In chiave di baritono by Antonio Ghislanzoni

autore:Antonio Ghislanzoni [Ghislanzoni, Antonio]
La lingua: ita
Format: epub
pubblicato: 1882-01-01T00:00:00+00:00


Non avean membro che tenesser fermo.

- Voi avete là una bella moglie! mi sburravano all'orecchio i commensali più vicini, empiendomi in pari tempo il bicchiere.

- Donna adorabile!

- Donna fascinatrice!

- Che occhi!

- Che labbra!

- Che profilo!

E nell'alternarsi di questi punti ammirativi, i miei ospiti si davan premura di riempirmi il bicchiere. Coloro s'eran messa in capo l'idea d'ubbriacarmi. Vinto il marito, pensavano essi, sarà men difficile la presa della moglie. Ma io non era un marito, e i furbacchioni fallirono completamente. Da quanto mi accadde quel giorno, ho dovuto convincermi che l'avere una bella moglie non è poca fortuna in certe occasioni. Se l'Ascolana non era meco, avrebbero forse gli uffiziali francesi pensato ad offrirmi quell'eccellente colazione? Infatti, gli altri prigionieri erano rimasti di fuori, agglomerati come caproni sotto la vampa del sole cocente, a divorare cogli occhi i giamboni e gli altri commestibili che poco dianzi essi aveano recato alle bocche nemiche. Al mio povero postiglione era toccata l'ugual sorte. Io mi sovvenni di lui: lo ricordai all'Ascolana, e questa pregò gli uffiziali di inviargli qualche cibo. È inutile ch'io vi dica con quanta sollecitudine fu risposto al voto della bellissima donna. Tutti quanti balzarono in piedi, e recandosi in mano le scodelle, i piatti, i bicchieri, corsero ad offrire al postiglione una colazione lautissima. Quel povero ragazzo, vedendosi onorato in siffatta guisa, non capiva più in sè dalla gioia; prese i piatti, le scodelle, i fiaschetti; li adagiò sotto un albero, e mangiò come forse mai gli era accaduto nella vita.
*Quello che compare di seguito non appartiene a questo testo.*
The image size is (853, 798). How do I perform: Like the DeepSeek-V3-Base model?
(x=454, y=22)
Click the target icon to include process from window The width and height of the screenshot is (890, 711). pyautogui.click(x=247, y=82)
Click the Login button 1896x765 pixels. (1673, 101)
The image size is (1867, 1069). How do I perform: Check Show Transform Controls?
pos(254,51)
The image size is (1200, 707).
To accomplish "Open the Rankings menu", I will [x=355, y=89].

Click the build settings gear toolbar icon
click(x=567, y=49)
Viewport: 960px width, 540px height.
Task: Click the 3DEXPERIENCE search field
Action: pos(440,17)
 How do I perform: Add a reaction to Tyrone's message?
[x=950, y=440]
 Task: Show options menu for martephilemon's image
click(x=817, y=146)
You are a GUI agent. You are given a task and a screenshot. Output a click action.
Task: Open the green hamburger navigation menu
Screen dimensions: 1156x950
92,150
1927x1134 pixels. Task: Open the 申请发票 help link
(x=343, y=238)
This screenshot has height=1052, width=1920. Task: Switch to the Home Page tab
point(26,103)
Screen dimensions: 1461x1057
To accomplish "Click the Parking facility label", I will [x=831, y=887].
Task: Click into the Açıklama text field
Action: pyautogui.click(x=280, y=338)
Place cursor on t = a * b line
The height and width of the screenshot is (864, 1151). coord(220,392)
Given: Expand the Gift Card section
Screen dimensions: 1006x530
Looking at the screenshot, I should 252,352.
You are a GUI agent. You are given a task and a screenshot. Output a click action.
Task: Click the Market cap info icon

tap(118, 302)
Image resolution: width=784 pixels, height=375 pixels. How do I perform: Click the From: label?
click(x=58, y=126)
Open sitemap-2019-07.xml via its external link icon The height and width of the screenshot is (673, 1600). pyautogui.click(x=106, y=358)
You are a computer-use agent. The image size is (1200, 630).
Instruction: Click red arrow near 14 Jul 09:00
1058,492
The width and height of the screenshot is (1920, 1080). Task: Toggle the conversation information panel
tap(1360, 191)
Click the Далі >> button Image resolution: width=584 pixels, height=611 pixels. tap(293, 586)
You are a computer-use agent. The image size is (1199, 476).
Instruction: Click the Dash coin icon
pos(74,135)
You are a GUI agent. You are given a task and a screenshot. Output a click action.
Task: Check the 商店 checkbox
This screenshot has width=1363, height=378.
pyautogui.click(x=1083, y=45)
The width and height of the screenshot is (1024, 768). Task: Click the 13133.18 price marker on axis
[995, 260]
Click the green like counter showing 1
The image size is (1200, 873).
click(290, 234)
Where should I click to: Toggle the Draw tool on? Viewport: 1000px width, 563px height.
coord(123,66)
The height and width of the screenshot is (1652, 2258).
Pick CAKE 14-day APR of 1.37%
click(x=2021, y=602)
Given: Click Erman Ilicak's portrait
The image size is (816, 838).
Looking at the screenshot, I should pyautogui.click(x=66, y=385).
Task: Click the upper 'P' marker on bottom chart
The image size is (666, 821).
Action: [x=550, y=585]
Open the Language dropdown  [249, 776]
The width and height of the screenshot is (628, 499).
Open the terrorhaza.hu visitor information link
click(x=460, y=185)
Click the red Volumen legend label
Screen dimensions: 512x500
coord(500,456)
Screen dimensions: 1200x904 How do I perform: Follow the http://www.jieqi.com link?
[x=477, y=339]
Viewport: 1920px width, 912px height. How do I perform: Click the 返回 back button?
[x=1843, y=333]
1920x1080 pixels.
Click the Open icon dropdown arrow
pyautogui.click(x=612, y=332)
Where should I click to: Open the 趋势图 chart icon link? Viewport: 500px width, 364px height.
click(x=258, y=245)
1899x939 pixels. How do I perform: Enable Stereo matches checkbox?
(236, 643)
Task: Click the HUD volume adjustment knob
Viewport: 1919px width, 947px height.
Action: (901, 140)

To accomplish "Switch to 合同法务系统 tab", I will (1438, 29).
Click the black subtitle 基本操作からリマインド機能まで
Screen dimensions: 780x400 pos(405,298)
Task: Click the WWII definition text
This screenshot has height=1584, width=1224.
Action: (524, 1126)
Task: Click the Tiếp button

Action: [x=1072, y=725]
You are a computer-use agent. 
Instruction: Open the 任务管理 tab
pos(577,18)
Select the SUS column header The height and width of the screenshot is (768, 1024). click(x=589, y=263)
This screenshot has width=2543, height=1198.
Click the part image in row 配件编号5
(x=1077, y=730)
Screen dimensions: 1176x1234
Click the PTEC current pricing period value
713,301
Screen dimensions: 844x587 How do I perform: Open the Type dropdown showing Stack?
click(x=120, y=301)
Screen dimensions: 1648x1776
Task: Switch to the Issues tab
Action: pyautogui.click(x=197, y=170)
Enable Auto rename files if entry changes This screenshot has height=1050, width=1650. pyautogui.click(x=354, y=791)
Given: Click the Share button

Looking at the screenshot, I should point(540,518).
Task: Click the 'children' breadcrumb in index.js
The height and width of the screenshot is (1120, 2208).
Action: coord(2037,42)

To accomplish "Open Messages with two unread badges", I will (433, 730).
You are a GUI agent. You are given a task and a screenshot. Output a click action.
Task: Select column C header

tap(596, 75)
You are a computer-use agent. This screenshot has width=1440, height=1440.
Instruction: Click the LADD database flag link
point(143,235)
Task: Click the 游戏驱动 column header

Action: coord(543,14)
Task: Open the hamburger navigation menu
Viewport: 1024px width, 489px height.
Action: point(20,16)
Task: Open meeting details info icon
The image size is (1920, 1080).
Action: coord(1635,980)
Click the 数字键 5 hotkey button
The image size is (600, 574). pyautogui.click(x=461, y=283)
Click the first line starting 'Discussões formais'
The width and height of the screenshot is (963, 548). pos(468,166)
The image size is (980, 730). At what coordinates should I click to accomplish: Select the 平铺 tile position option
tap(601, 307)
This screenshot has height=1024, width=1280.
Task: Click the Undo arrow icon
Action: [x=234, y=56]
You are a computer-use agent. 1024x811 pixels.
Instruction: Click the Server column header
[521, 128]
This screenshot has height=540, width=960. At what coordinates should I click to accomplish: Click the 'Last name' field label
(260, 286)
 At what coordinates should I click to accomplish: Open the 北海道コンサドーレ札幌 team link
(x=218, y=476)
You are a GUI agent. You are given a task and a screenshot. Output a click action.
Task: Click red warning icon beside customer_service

Era già il mezzogiorno, quando da Monte Mario venne improvvisamente un ordine ai soldati di abbandonare quelle posizioni per ricongiungersi al grosso dell'esercito. Tutti i prigionieri furono schierati, distribuiti in drappelli e passati in rivista. Grazie alla buona opinione che s'ha di noi Italiani al di là delle Alpi, que' malcapitati carrettieri furono frugati e manomessi dal capo al piede. Il postiglione fu obbligato a levarsi anche gli stivali. I terribili perlustratori che con una indecenza poco francese avean eseguito l'uffizio crudele, non avendo trovata arma alcuna, si guardarono in viso meravigliati, esclamando colla miglior buona fede del mondo: “Costoro non sono Italiani!”

Grazie all'Ascolana, mi fu risparmiato quel barbaro affronto. Gli uffiziali ne offersero un posto sui carriaggi, e vi salirono con noi. L'Ascolana fu posta a sedere sopra un gran padiglione di verzura improvvisato alla meglio dagli zappatori, i quali a tal uopo avevano atterrati quattro o cinque alberetti, e li aveano disposti sul carro intrecciando ai rami qualche fiore dei campi.

Il capitano tuonò il comando della marcia, e tutti quanti partimmo alla volta di Monte Mario.

Il luogo dove fummo fatti prigionieri, secondo mi venne riferito dal postiglione e dagli altri compagni di sventura, denominavasi la Tomba di Nerone.